This year’s surety bonding criteria. We’ll see a lot of new surety bonding criteria from different obligees this year. This will happen as a result of an explosion of lawsuits from businesses that have defrauded the public. Businesses who are facing closure are breaking the law in order to remain open, find out more here.
More limits have been imposed, as well as the issuance of new bonds. Not to mention increased bond quantities and changes to bond type languages for specific bonds. Many companies have had to close their doors as a result of bonds that were once considered soft bonds being difficult to position.
Bonds with higher bond quantities as well as new bonds
California attempted to raise the bond sum needed for car dealers from $50,000 to $100,000 last month, but the legislation was struck down. However, a motion to reconsider the new bill was granted.
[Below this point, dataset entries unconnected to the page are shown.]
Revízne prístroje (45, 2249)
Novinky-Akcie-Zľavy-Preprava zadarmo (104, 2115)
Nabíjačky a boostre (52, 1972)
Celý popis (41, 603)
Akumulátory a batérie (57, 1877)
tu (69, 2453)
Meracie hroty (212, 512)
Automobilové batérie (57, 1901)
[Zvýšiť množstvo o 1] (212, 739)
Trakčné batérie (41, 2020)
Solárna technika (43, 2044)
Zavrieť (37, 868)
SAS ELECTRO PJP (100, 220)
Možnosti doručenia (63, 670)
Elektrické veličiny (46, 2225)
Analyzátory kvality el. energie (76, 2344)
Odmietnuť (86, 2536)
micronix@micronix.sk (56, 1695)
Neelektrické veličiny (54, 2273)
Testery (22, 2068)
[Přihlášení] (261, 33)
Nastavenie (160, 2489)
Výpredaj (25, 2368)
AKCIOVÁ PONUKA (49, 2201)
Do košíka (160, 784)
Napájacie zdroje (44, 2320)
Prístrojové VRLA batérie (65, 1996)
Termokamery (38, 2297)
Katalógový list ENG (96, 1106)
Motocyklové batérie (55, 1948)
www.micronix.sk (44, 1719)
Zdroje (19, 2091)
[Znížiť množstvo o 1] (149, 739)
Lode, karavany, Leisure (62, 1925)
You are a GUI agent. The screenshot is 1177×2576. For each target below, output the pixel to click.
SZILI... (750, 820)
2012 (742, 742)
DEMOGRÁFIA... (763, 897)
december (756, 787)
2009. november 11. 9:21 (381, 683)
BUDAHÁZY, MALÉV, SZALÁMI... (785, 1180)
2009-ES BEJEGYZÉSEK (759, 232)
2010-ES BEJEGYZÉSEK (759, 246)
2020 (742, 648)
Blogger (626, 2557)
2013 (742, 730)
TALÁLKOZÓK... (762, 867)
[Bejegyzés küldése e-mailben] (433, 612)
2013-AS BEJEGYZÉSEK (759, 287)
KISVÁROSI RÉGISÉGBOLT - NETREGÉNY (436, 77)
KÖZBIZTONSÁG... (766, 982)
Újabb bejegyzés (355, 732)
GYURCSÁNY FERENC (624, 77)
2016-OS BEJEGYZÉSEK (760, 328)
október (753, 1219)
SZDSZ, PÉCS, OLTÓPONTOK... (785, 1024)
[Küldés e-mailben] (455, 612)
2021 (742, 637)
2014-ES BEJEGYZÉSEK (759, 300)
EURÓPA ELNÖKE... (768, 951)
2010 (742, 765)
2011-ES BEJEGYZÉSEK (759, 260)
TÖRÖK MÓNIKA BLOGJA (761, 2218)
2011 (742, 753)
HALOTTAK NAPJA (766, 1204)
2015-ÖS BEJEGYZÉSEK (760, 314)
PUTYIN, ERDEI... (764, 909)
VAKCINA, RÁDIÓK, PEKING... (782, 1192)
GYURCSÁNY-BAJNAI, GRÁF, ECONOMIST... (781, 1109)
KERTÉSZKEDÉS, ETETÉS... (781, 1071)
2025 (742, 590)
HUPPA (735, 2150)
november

DMEPOS suppliers have been forced to post a $50,000 Medicaid bond so far this year. The Surety bond is being needed in the hopes of combating DMEPOS supplier fraud. Suppliers of long-lasting medical devices, such as prosthetics and orthodontists, are often needed to receive the bond.
Dealers in Indiana must also post a $25,000 MVD bond this year. I have yet to come across a surety bond type, but I will keep you updated. Texas MVD bonds have now been raised from $25,000 to $50,000, with a two-year limit remaining. Tennessee has followed suit, raising the bond amount for car dealers from $25,000 to $50,000, with a two-year term. There are currently discussions in California about increasing contractor licence bonds as well.